E-mail: bsimon@caltech.edu. Supported in part by NSF grant DMS-0140592}
%\thanks{{\it To be submitted to IMRN}}
\date{October 15, 2003}
\begin{abstract} This is a celebratory and pedagogical discussion of Sturm oscillation
theory. Included is the discussion of the difference equation case via determinants
and a renormalized oscillation theorem of Gesztesy, Teschl, and the author.
\end{abstract}
\maketitle
%%%%%%%%%%%%%%%%%%%%%%%%%%%%%%%%%%
\section{Introduction} \lb{s1}
%%%%%%%%%%%%%%%%%%%%%%%%%%%%%%%%%%
Sturm's greatest contribution is undoubtedly the introduction and focus on
Sturm-Liouville operators. But his mathematically deepest results are clearly
the oscillation and comparison theorems. In \cite{Sturm1,Sturm2}, he discussed
these results for Sturm-Liouville operators. There has been speculation that
in his unpublished papers he had the result also for difference equations, since
shortly before his work on Sturm-Liouville operators, he was writing about zeros
of polynomials, and there is a brief note referring to a never published manuscript
that suggests he had a result for difference equations. Indeed, the Sturm oscillation
theorems for difference equations written in terms of orthogonal polynomials are
clearly related to Descartes' theorem on zeros and sign changes of coefficients.

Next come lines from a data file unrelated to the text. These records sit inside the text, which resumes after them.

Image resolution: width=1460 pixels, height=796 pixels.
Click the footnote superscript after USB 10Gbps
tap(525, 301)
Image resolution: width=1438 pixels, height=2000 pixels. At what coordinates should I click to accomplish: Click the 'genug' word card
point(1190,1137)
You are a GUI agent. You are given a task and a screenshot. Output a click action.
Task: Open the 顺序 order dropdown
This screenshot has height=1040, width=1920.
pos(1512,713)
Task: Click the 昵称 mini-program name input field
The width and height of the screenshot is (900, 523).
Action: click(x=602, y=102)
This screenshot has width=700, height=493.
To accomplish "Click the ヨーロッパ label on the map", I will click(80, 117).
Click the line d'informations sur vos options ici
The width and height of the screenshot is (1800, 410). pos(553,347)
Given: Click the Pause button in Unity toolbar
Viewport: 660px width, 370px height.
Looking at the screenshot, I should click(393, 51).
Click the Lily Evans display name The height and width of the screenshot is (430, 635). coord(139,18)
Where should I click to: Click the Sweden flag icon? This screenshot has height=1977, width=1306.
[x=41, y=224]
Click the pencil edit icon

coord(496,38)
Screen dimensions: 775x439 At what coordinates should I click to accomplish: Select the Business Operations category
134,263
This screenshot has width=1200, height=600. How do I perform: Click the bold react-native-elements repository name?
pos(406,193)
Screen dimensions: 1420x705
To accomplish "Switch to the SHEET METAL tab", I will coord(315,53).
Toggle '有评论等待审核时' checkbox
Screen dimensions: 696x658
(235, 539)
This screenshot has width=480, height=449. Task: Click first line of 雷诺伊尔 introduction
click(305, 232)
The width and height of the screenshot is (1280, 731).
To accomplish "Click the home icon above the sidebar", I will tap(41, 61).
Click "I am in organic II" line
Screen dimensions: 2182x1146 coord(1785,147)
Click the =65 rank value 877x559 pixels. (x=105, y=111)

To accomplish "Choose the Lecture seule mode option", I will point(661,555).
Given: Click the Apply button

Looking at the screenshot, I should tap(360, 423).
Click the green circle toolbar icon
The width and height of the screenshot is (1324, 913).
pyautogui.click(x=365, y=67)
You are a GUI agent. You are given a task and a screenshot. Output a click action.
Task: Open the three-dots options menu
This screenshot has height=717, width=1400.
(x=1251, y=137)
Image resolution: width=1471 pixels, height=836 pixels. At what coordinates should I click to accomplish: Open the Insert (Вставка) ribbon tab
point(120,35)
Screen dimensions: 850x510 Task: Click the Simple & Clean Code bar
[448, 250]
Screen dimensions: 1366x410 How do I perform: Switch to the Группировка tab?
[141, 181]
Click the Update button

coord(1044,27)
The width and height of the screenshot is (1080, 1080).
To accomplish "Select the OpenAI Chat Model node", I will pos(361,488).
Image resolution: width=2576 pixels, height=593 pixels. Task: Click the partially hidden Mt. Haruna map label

In any event, the oscillation theorems for difference equations seem to have
appeared in print only in 1898 \cite{Bo}, and the usual proof given these days is by
linear interpolation and reduction to the ODE result. One of our purposes here
is to make propaganda for the approach via determinants and orthogonal polynomials
(see Section~\ref{s2}). Our discussion in Section~\ref{s3} and \ref{s4} is more
standard ODE theory \cite{CL} --- put here to have a brief pedagogical discussion
in one place. Section~\ref{s5} makes propaganda for what I regard as some interesting
ideas of Gesztesy, Teschl, and me \cite{GST}. Section~\ref{s6} has three applications
to illustrate the scope of applicability.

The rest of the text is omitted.